Do you know what’s being said about your business online?
If you’re not monitoring the digital conversations happening about your brand or industry, you could be missing out on vital opportunities to drive awareness, convert potential customers and develop your customer service.
How can you find out what people are saying?
Social listening – or social media monitoring – is all about how you observe, identify and track what is being said about your business or products/services online. Social listening can ensure you stay up to date with your industry, key influencers in the field, opportunities to promote your business and what your customers think.
As social media continues to grow and consumers are increasingly heading online to leave their opinions and reviews in public forums, it’s important that you stay on top of how your brand is being discussed. As well as providing you with key insights into how customers perceive your brand and how your industry is developing, social listening could be an effective form of damage limitation when it comes to negative feedback. Failing to respond to such comments could leave you vulnerable to further criticism and a ruined reputation.
How can your business use social listening?
Monitor keywords relating your business and industry
One important way to start tracking digital conversations is to monitor a set of particular key words that relate to your business, your products or services and the industry you operate within. This can help you to find and become part of important conversations with potential or existing customers. Take note of what people are saying to find out what’s important to your audience and what’s new or up and coming in your industry. This will help your business to stay relevant but can also help you to develop lasting, positive relationships with your online community.
Monitor competitor keywords to address opportunities
Another way to grow your business and engage potential customers is to monitor keywords that relate to specific problems or frustrations that they may have. These frustrations could even be with a competitors’ service or product. By tracking things such as “[competitor] doesn’t do…” or “I can’t do…” you can respond to potential customers and communicate the value and benefits your business offer. You can also use these insights to ensure your business is meeting the needs and expectations of your target audience moving forward.

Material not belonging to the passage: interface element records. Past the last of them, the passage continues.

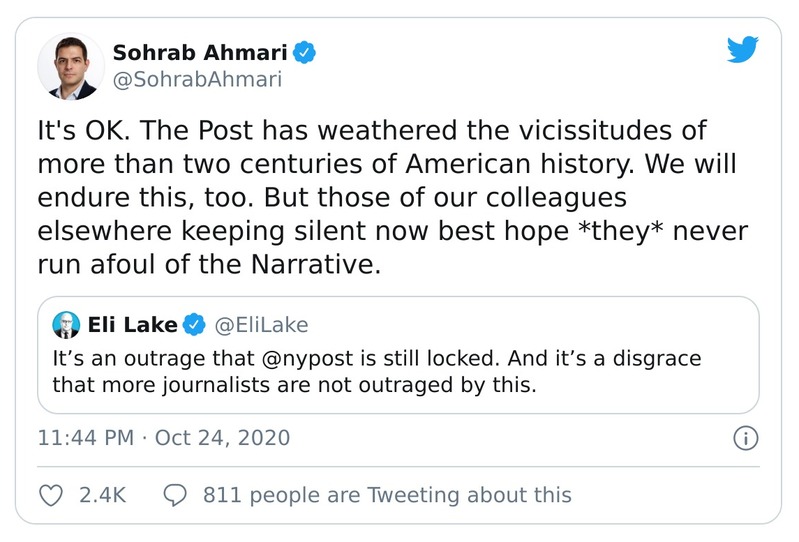Click the reply speech bubble icon
799x542 pixels.
click(175, 495)
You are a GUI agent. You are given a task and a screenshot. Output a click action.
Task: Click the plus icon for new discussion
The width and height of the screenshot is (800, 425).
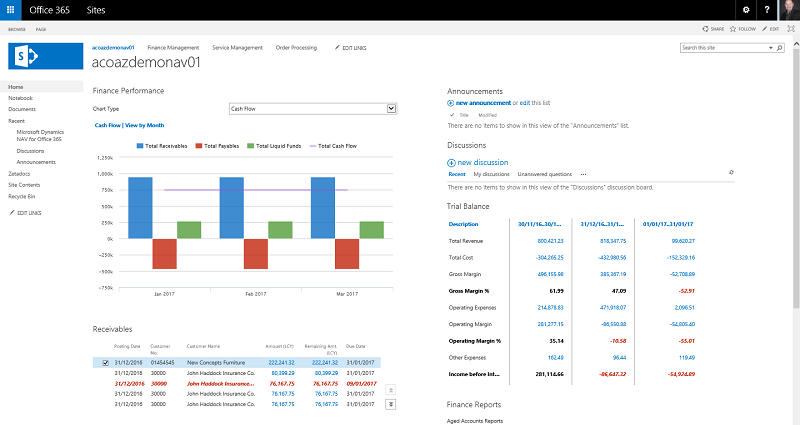[451, 162]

Improve your customer service
Alongside tracking competitors and instances where they have failed to meet a customer’s expectations, it’s important that you’re not just following positive mentions of your own brand. It’s crucial that you monitor when and where customers are posting negative feedback about your business online. This will give you the opportunity to respond appropriately, handle the issue promptly and turn a potentially damaging experience into a positive example of high quality customer service.

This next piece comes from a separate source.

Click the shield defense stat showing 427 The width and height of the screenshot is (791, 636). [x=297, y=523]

Understand and locate your community
Social listening can give you key insights into the primary platforms that key figures in your industry are using and where your target audience are communicating online. This will allow you to focus more time and attention on these platforms, rather than spreading yourself thinly across those that your customers aren’t using. Review what your audience are talking about to understand what’s really important to them and the things your brand should be sharing online.
Identify influencers and advocates
Keep on top of what’s being discussed online to identify the influencers in your industry and the advocates of your brand. Both are important as developing relationships with influencers could significantly increase the reach and awareness of your business, especially if they mention your brand online or engage in a conversation with you. Get involved in opportunities to communicate with these influencers to highlight your industry knowledge and credibility. Recognising and valuing your brand advocates is crucial as these customers can provide great testimonials of your business and can act as a form of ‘social proof’ or authenticity for potential customers that are yet to convert.